Chaos & Pattern: A Mental Health Cosmology
- Doville Meilute

- Nov 10
- 3 min read

Image: Detail from a panel depicting a Nursing Madonna by the Master of the Embroidered Foliage (Netherlandish, active Brussels, late 15th century)
Why do snowflakes form such intricate, symmetrical patterns, while a single butterfly flapping its wings might one day help trigger a tornado on the other side of the world? At first glance, these phenomena seem unrelated - one suggests delicacy and order, the other - disruption. But both reveal something profound: that small movements, quiet repetitions, and local interactions can shape the whole. That seemingly insignificant beginnings can evolve into something vast, unpredictable, and alive. This isn’t just the language of science. It’s also the language of the psyche.
Here’s a simple way to think about it - self-organisation is when order arises naturally, from the bottom up - like how birds fly in coordinated patterns without anyone leading, or how traffic sometimes flows smoothly without lights or signs (Camazine et al., 2003). It means that patterns do not always need a plan - they can grow from small, repeated interactions. The butterfly effect, meanwhile, reminds us that tiny actions - like a butterfly flapping its wings - can set off a chain of events that eventually change everything (Lorenz, 1963). Dynamic systems often involve feedback, where outputs influence future behaviour, either amplifying change (positive feedback) or promoting stability (negative feedback) (Meadows, 2008). These interactions tend to pull the system toward an attractor - a stable pattern or state it naturally gravitates toward, like a recurring habit or rhythm. In our lives, this might look like a kind word that shifts your whole day, or a single insight that slowly transforms your habits. Both ideas show how small things matter - not in a dramatic and instant way, but in how they echo and evolve over time.
Self-organisation is the process by which systems - galaxies, forests, the human nervous system - form patterns from within, without any centralised control (Camazine et al., 2003). There’s no conductor, no blueprint being followed. Instead, patterns emerge through countless small interactions that respond to one another, again and again, over time. This is how starlings flock, how cells become organs, how a forest regrows after a fire. And it’s how a person, stumbling through confusion or pain, slowly begins to find rhythm again - sometimes without even realising it.
The butterfly effect, in contrast, speaks to the deep sensitivity of complex systems. This has been shown in models like the Lorenz attractor and observed in real systems such as weather patterns and population dynamics, where predictability quickly breaks down despite precise underlying rules (Lorenz, 1963; Gleick, 1987). A tiny, almost imperceptible shift in initial conditions can cascade and amplify until it transforms the whole. A fragment of memory returning during a walk. A pause before reacting. In a system as delicate as the human mind, these subtle events can echo across time, shaping emotion, thought, and behaviour in ways we rarely trace back to their origin.
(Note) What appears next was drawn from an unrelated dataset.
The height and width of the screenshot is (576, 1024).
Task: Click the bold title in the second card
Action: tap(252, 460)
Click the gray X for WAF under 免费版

At first, chaos and self-organisation might seem like opposites. Chaos appears as disorder, unpredictability, the breakdown of systems. Self-organisation implies the opposite - structure, coherence, integration. But in truth, they are interdependent. Many of the most beautiful and resilient patterns emerge precisely at the edge of chaos (Waldrop, 1992). In chemistry, in biology, in psychology, the richest transformations arise in the space where uncertainty meets the possibility of new form.
In the natural world, we see this in chemical reactions that produce spirals and waves from random movement (Turing, 1952). We see it in sand dunes sculpted by shifting winds, and in the formation of zebra stripes - not dictated from above, but born from feedback, instability, and repetition. The human mind is not so different. Thoughts spiral. Moods shift like weather. Habits form and dissolve. And sometimes, from the most chaotic internal landscapes, something startlingly coherent begins to emerge.
References
Camazine, S., Deneubourg, J. L., Franks, N. R., Sneyd, J., Theraulaz, G., & Bonabeau, E. (2003). Self-organization in biological systems. Princeton University Press.
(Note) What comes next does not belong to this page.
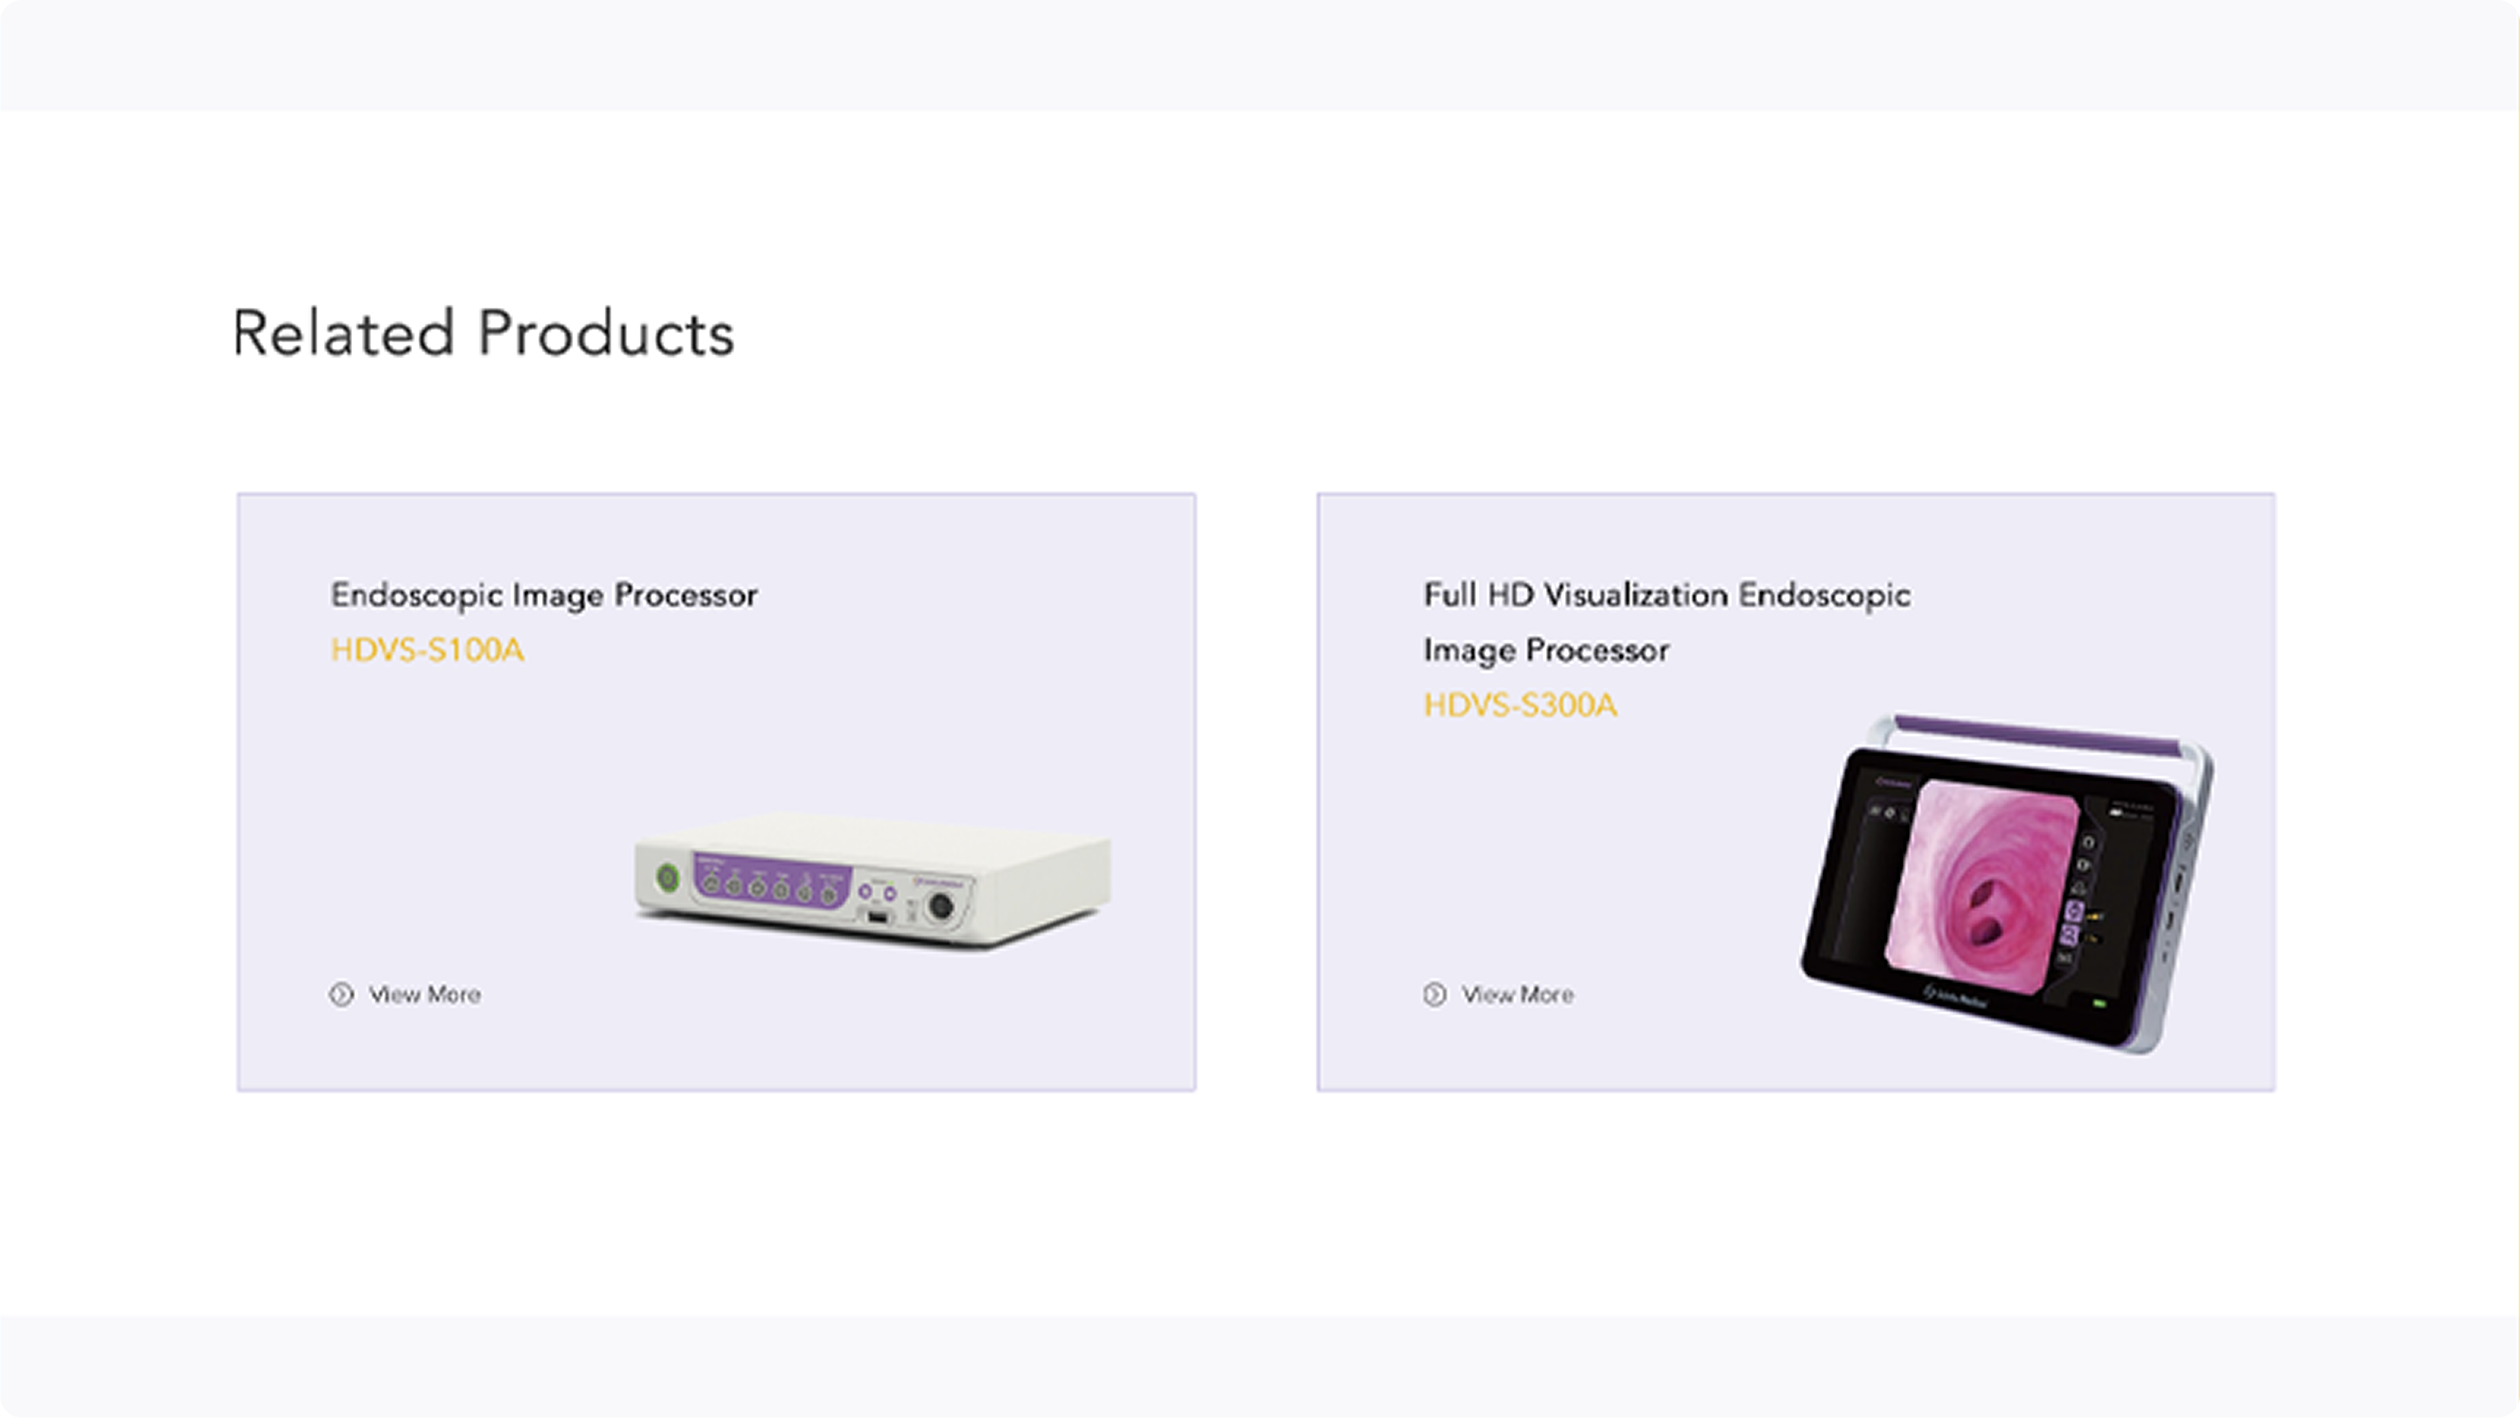
Task: Open View More for Full HD Visualization processor
Action: click(x=1517, y=995)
Gleick, J. (1987). Chaos: Making a new science. Viking.
Lorenz, E. N. (1963). Deterministic nonperiodic flow. Journal of the Atmospheric Sciences, 20(2), 130–141.
Mandelbrot, B. B. (1982). The fractal geometry of nature. W. H. Freeman and Company.
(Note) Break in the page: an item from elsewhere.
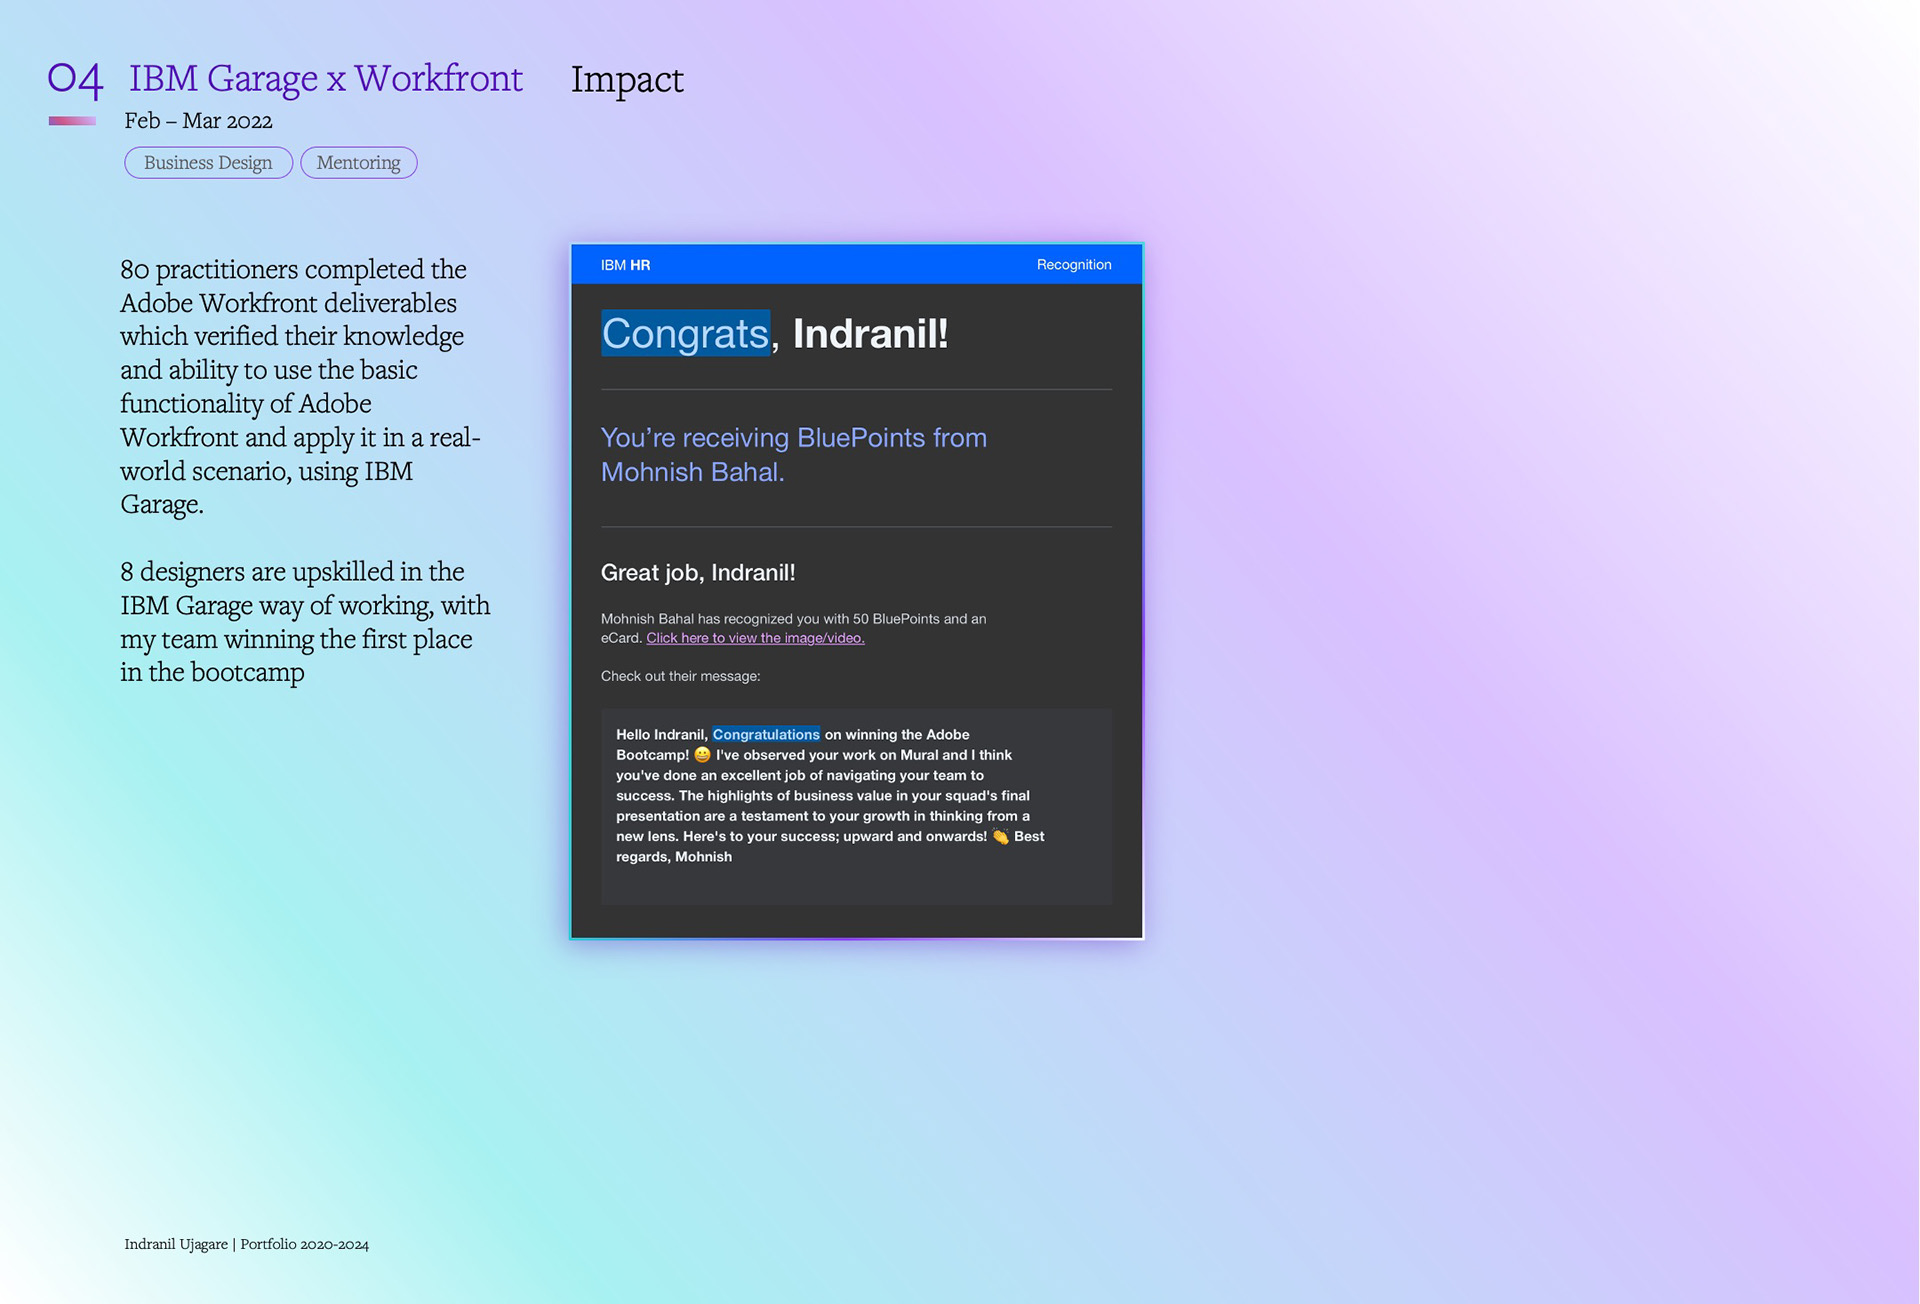
Task: Click the Feb – Mar 2022 date
Action: [198, 121]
Meadows, D. H. (2008). Thinking in systems: A primer. Chelsea Green Publishing.
Turing, A. M. (1952). The chemical basis of morphogenesis. Philosophical Transactions of the Royal Society of London. Series B, Biological Sciences, 237(641), 37–72. https://doi.org/10.1098/rstb.1952.0012
Waldrop, M. M. (1992). Complexity: The emerging science at the edge of order and chaos. Simon & Schuster.
Wolfram, S. (2002). A new kind of science. Wolfram Media.